#AmazonFail – a classic Information Quality impact

So, Amazon recently delisted thousands (over 57000 to be precise) of books from their search and sales rankings. The Wall Street Journal carries the story, as does the Irish Independent (here), The China Post (here), ComputerWorld (here), the BBC (here)…. and there are many more. In the Twitter-sphere and BlogSphere, this issue was tagged as #AmazonFail. (some blog posts on this can be found here and… oh heck, here’s a link to a google search with over 400,000 results). There are over 13000 seperate Twitter posts about it, including a few highlighting alternatives to Amazon.

We have previously covered Amazon IQTrainwrecks here and here. Both involved inappropriate pushing of Adult material to customers and searchers on the Amazon site. Perhaps they are just over-compensating now?

It appears that these books were mis-categorised as “Adult” material, which Amazon excludes from searches and sales rankings. Because the books were, predominantly but not exlusively, relating to homosexual lifestyles, this provoked a storm of comment that Amazon was censoring homosexual material. However books about health and reproduction were also affected.

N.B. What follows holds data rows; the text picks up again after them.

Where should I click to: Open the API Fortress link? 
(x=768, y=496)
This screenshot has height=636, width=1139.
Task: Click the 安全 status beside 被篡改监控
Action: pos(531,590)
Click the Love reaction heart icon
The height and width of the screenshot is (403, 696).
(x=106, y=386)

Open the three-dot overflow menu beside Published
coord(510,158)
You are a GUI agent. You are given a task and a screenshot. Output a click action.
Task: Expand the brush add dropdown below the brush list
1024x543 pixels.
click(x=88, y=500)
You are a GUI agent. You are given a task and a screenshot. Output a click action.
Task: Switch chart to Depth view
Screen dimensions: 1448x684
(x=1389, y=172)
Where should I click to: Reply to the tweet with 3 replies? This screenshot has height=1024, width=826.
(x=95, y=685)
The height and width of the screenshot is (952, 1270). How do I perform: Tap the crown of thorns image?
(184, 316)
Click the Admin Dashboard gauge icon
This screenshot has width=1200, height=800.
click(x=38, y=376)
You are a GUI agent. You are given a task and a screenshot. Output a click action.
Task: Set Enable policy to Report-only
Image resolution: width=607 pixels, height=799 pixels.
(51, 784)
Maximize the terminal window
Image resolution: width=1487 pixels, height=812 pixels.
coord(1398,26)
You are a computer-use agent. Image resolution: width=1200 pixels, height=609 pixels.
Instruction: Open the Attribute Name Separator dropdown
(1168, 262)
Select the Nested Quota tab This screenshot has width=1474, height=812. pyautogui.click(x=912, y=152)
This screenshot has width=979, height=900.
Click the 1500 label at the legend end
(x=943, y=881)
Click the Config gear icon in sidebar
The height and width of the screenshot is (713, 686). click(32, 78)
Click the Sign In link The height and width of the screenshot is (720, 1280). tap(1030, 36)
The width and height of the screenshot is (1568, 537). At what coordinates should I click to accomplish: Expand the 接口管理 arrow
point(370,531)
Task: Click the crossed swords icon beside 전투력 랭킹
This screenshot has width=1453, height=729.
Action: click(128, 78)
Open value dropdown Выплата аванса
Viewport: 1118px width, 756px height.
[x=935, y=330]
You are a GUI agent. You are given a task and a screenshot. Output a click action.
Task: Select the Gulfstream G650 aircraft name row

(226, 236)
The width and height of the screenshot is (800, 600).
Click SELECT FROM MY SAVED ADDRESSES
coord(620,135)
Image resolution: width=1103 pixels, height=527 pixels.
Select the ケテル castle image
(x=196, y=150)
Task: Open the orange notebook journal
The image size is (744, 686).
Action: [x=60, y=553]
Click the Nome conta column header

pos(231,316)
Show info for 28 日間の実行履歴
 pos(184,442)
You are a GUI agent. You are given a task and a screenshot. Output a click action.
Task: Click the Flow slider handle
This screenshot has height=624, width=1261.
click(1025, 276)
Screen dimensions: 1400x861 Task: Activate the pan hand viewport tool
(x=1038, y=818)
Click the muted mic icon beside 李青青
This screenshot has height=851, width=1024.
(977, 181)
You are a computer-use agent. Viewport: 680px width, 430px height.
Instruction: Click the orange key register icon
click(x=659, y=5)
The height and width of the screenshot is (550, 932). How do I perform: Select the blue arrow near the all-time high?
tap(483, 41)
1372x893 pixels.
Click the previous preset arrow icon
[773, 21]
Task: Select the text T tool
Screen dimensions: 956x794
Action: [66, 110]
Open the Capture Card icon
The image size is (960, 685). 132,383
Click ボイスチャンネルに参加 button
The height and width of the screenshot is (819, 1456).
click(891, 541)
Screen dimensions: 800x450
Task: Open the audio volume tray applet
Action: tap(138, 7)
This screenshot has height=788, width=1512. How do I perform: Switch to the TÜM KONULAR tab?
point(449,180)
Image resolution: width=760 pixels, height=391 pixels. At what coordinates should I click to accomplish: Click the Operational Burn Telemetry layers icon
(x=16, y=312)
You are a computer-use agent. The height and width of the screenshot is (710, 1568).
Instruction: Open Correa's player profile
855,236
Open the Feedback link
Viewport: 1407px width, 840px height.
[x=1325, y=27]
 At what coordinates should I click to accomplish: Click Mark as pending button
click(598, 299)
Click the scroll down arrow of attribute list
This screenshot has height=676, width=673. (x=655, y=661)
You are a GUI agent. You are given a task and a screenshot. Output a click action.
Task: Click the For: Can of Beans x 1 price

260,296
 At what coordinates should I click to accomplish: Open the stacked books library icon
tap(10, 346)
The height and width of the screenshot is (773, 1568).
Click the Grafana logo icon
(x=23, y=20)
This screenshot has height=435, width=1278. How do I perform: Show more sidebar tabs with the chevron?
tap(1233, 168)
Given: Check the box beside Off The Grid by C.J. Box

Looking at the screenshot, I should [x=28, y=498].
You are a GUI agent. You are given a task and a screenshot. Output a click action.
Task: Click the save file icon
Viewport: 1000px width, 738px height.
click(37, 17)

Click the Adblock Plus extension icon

Amazon describe the #AmazonFail incident as a “ham fisted” cataloguing error which they attribute to one employee entering data in one field in one system. One commentator ascribes the blame to an algorithm in Amazon’s ranking and cataloguing tools. And a hacker has claimed that it was he who did it, exploiting a vulnerability in Amazon’s website.

No matter what way you slice it or where you ascribe the root cause, this is a classic information quality problem. The case for the quality of the information should not be argued from inside Amazon out but rather from the information consumer’s perspective in.

People looking for books on human reproduction or health should be able to find those books on Amazon when they search for them. It is patently inaccurate to categorise those books as “Adult” content, so whatever process acted on the data to affect the “Category” attribute on the records created poor quality information. Among the books apparently tagged as “Adult” was Stephen Fry’s autobiograpy “Moab is my Washpot“, a very funny book which happens to be written by a gay man.

A few explanations/theories have emerged to explain this IQTrainwreck.

The Lone Frenchman Defence

On the SeattlePI.com blog, the root cause was attributed to a single employee in France.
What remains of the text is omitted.